Our take Deploy default-deny NetworkPolicy and ResourceQuotas before the first tenant onboards. Not after the security review. Not after the compliance audit. Before. A few days of upfront design prevents weeks of retrofitting with a dozen tenants watching. vCluster is the right default for SaaS multi-tenancy unless you have a specific regulatory requirement for physical isolation.

Can the marketing team’s pods reach the payment namespace? With default-deny network policies, namespace-scoped RBAC, and admission controllers enforced from day one, the answer is no before the security team even asks. Separate floors. Locked doors. Keys for the right rooms only. The building is quiet for the right reason.

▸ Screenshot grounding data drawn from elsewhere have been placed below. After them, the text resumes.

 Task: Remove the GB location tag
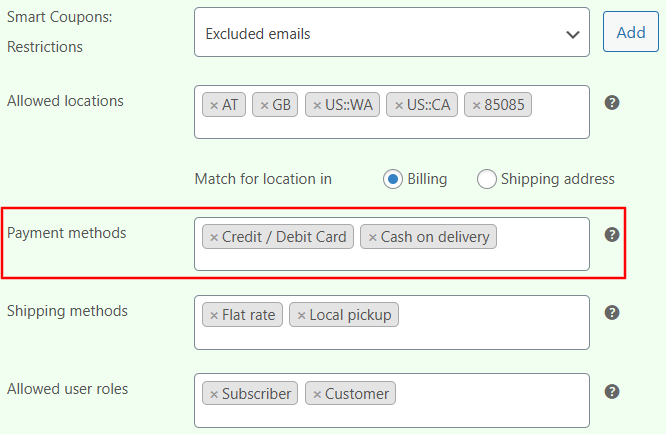pyautogui.click(x=264, y=105)
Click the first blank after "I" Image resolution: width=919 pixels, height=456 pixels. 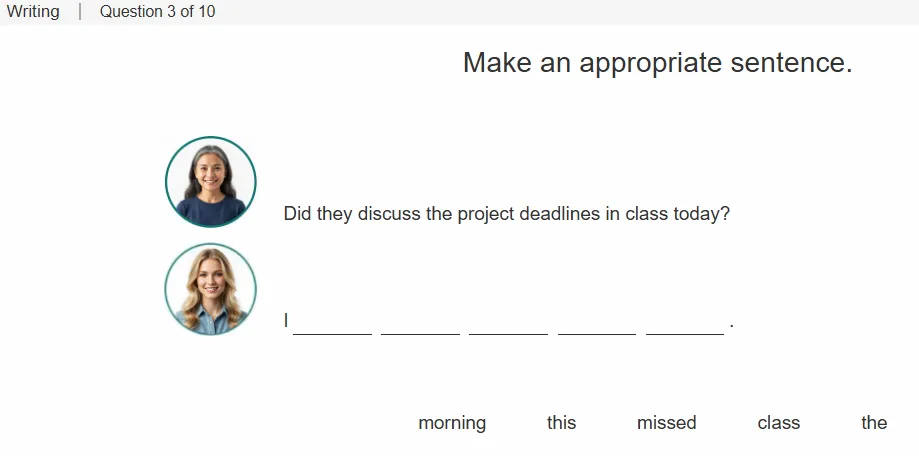coord(332,323)
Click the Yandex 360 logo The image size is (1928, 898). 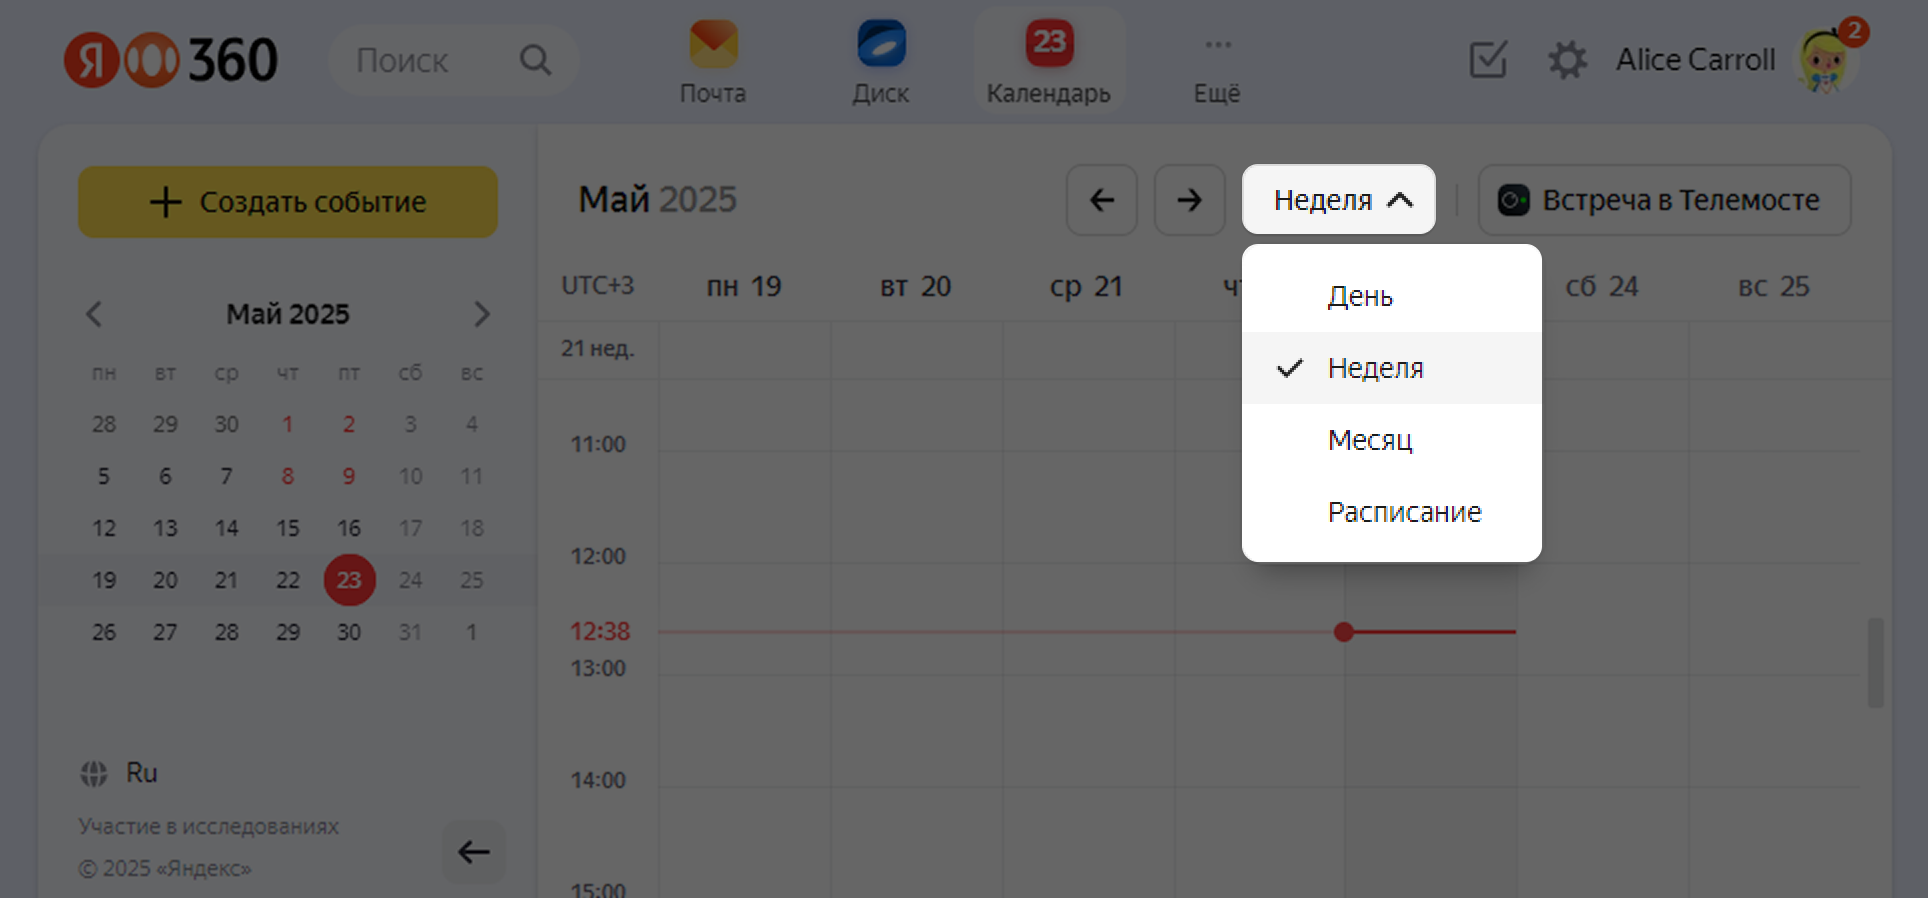coord(171,60)
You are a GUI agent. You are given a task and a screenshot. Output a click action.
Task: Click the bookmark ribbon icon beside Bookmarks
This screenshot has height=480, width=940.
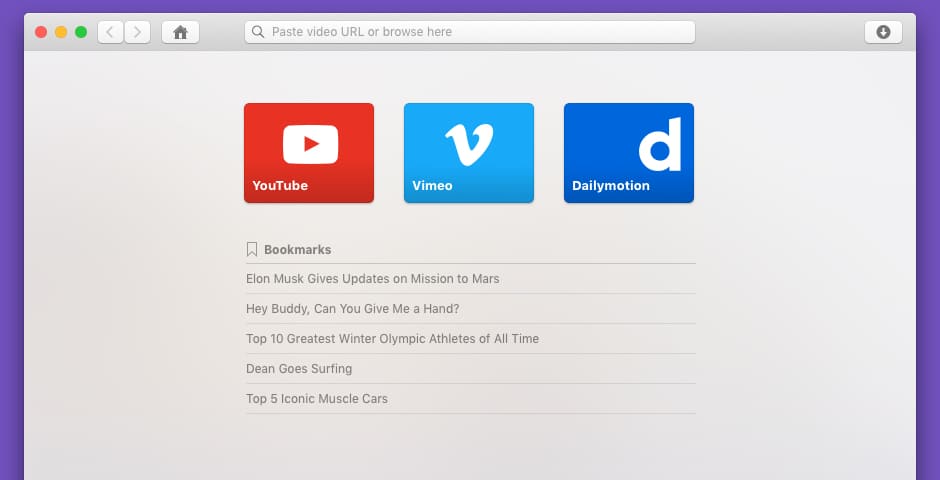click(x=252, y=249)
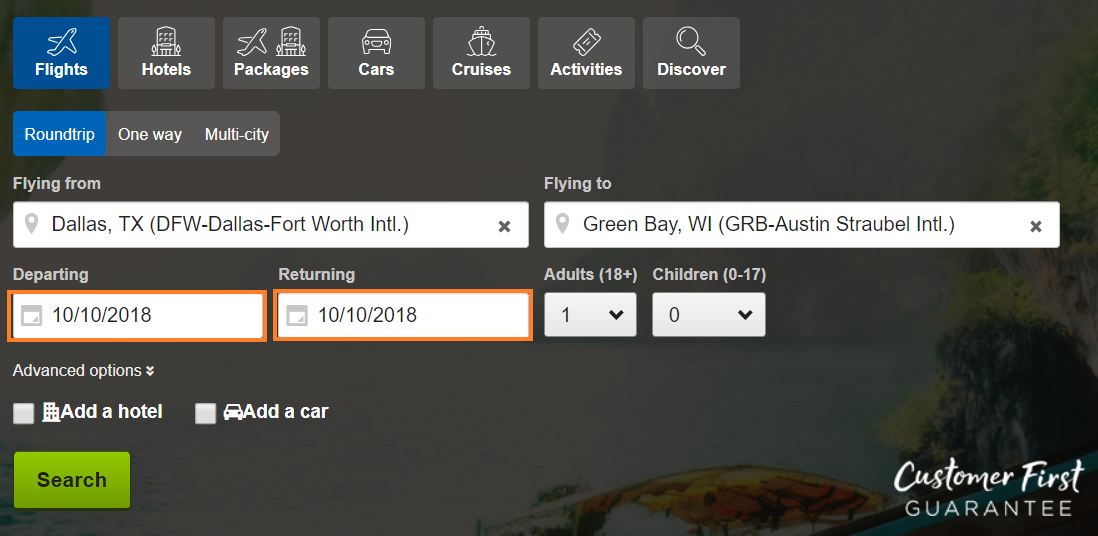This screenshot has width=1098, height=536.
Task: Clear the Flying from Dallas field
Action: point(504,226)
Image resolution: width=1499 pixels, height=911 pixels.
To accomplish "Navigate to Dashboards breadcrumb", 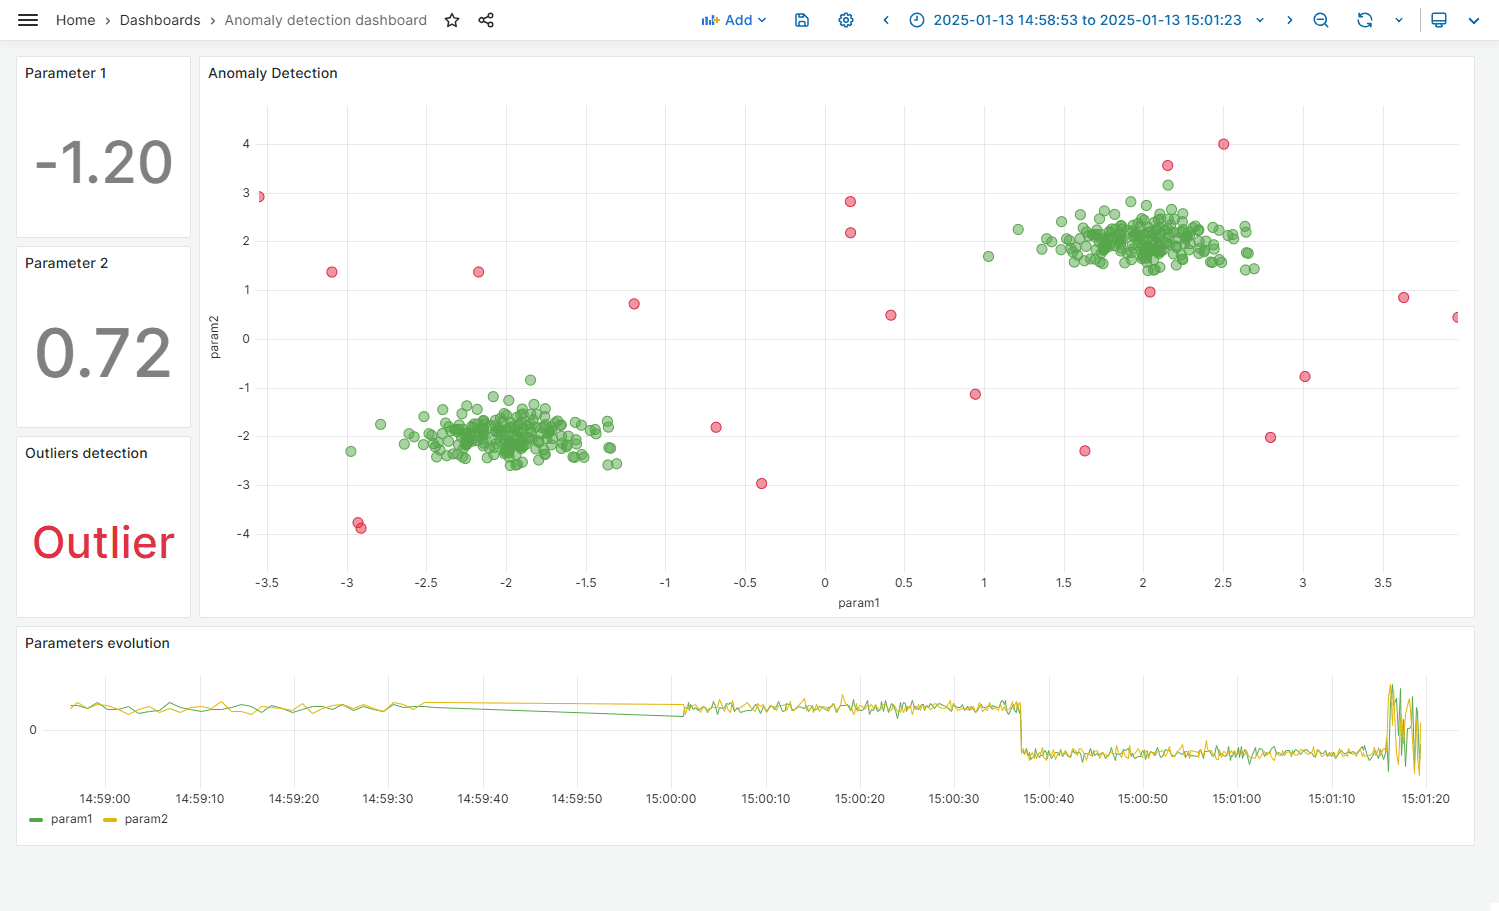I will tap(160, 20).
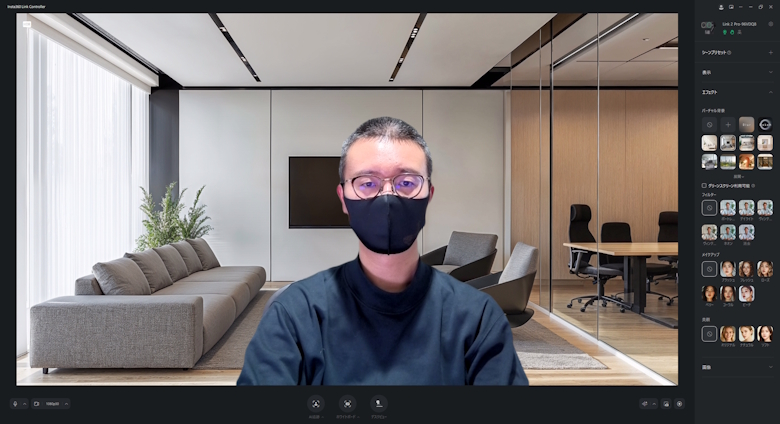Expand the 画像 section at panel bottom
Screen dimensions: 780x424
[771, 367]
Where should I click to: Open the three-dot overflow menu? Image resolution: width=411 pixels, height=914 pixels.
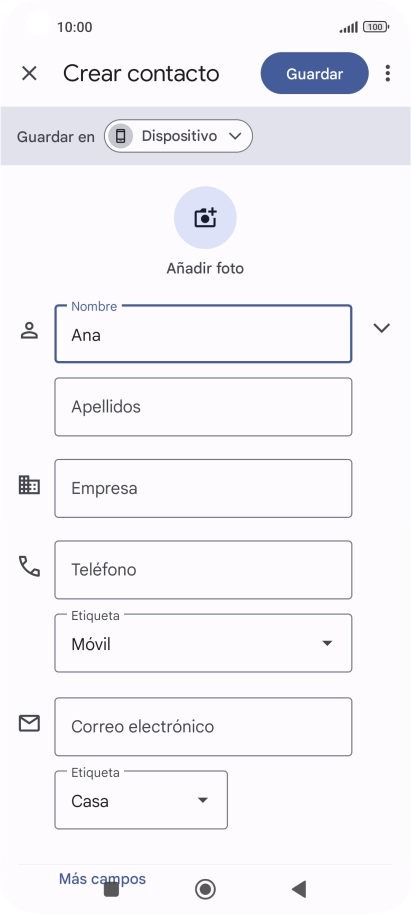pos(388,73)
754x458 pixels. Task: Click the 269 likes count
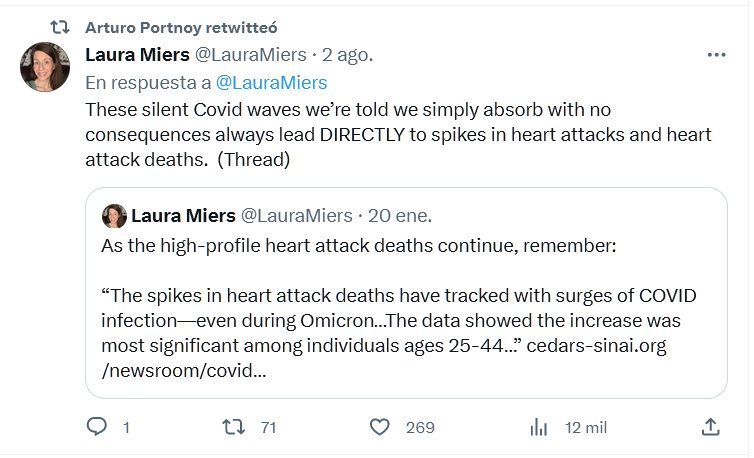coord(419,427)
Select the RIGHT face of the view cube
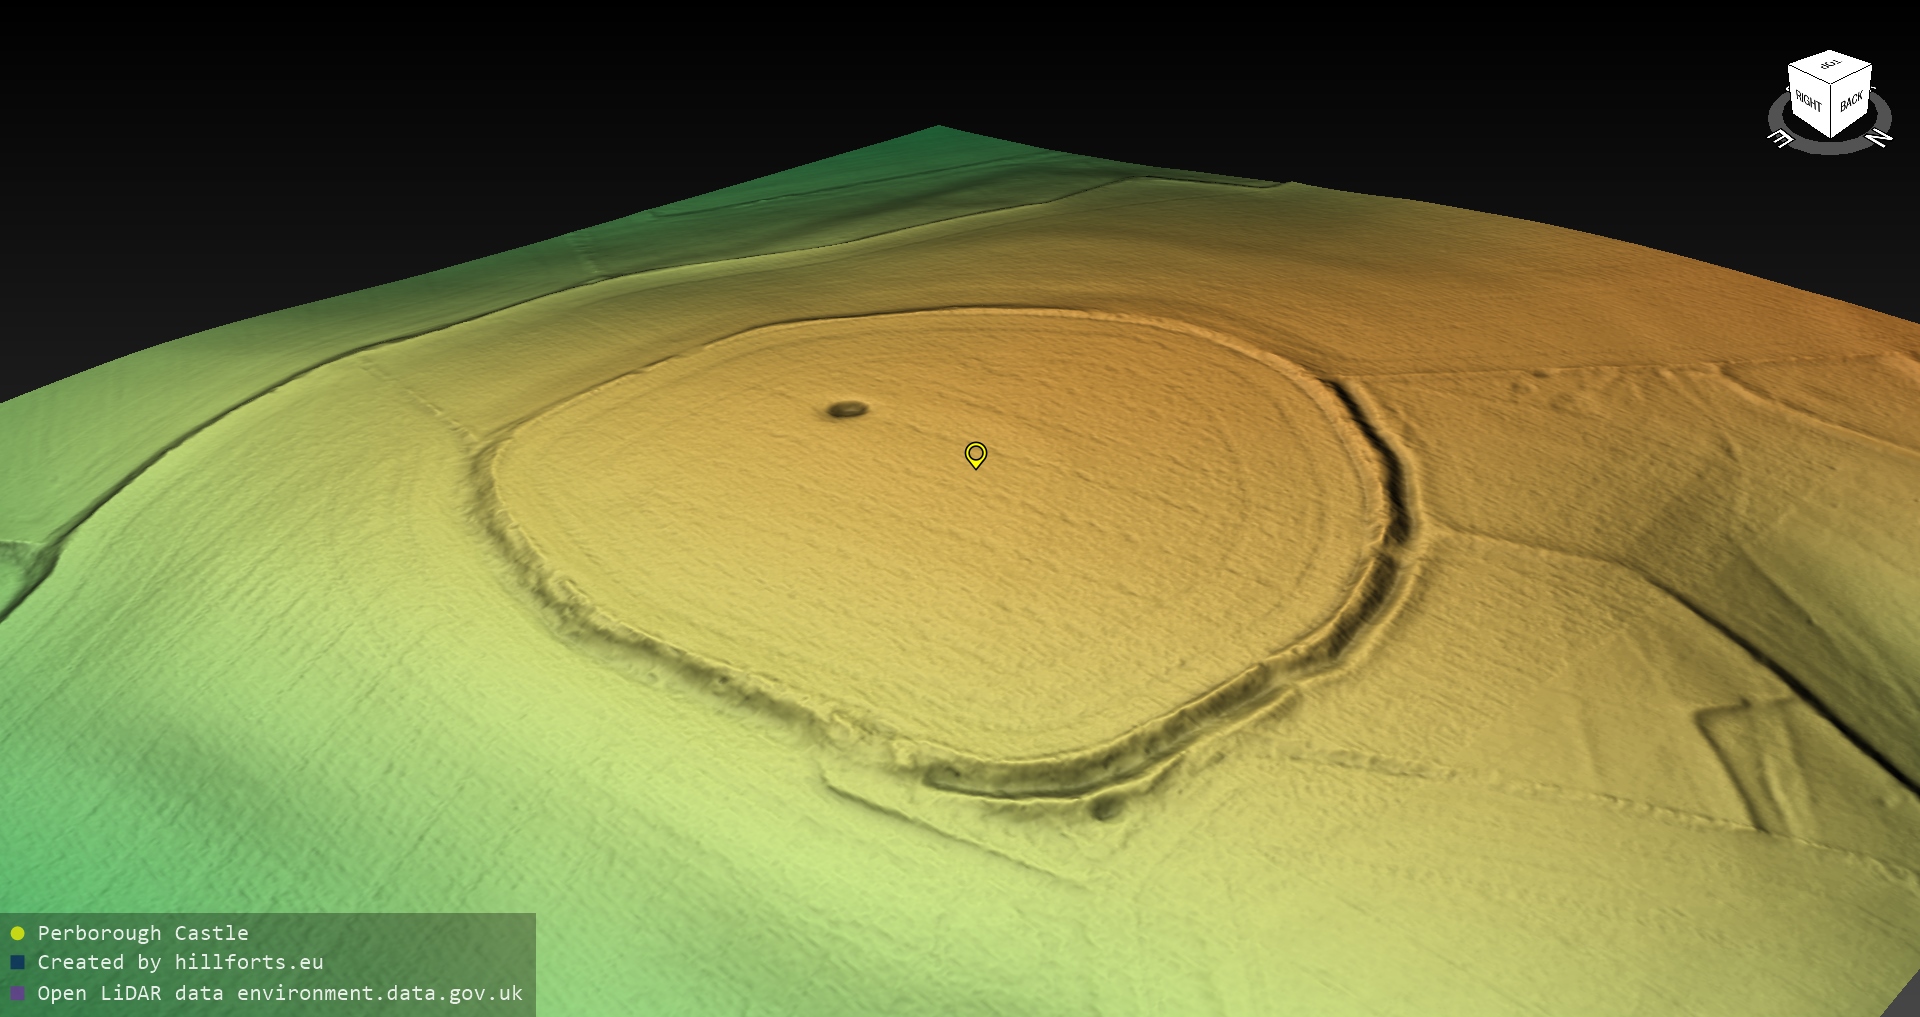This screenshot has width=1920, height=1017. (x=1808, y=102)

Frequently Asked Questions

What isolation does a Kubernetes namespace actually provide?

Namespaces provide soft isolation only. Pods in different namespaces share the same kernel, control plane API, and node resources unless ResourceQuota and LimitRange are set up. A container escape in one namespace compromises every namespace on that node. CVE-2022-0185 allowed a single unprivileged container to gain root on the host. For tenants with regulatory isolation needs, namespace isolation alone is not enough.

What is vCluster and when should you use it?

vCluster runs a virtual Kubernetes cluster inside a namespace of the host cluster, with its own API server, scheduler, and controller manager while pods run on shared host nodes. A single host cluster can run 50+ virtual clusters at roughly 256 MB memory overhead per instance. Use it when tenants need CRD installation or cluster-admin access but dedicated clusters are too expensive.

How do you prevent noisy neighbor resource exhaustion in a shared cluster?

Both LimitRange and ResourceQuota are required. Without LimitRange, a single pod can eat an entire node’s 64 GB of memory. Without ResourceQuota, a namespace can schedule pods across every node in the pool. Set quotas by profiling actual usage over 2-4 weeks, starting at the 95th percentile plus 20% headroom. Review and adjust quarterly based on real consumption patterns.

What are the network policy gaps teams commonly miss?

NetworkPolicy objects only work if your CNI plugin enforces them. Calico and Cilium enforce policies. Flannel does not. Policies must explicitly allow DNS traffic to kube-dns on port 53, or workloads lose name resolution. Egress to 169.254.169.254 must be blocked to prevent SSRF to cloud IMDS. Host-networked pods like most daemonsets bypass NetworkPolicy entirely.

At what scale does cluster-per-tenant become necessary?

Cluster-per-tenant is warranted when tenants need conflicting Kubernetes versions, cluster-admin access, or regulatory-mandated physical isolation. The operational break-even depends on your automation maturity. Below roughly a dozen tenants, manual cluster management works. Beyond that, you need cluster lifecycle automation, which takes months of dedicated engineering to build well.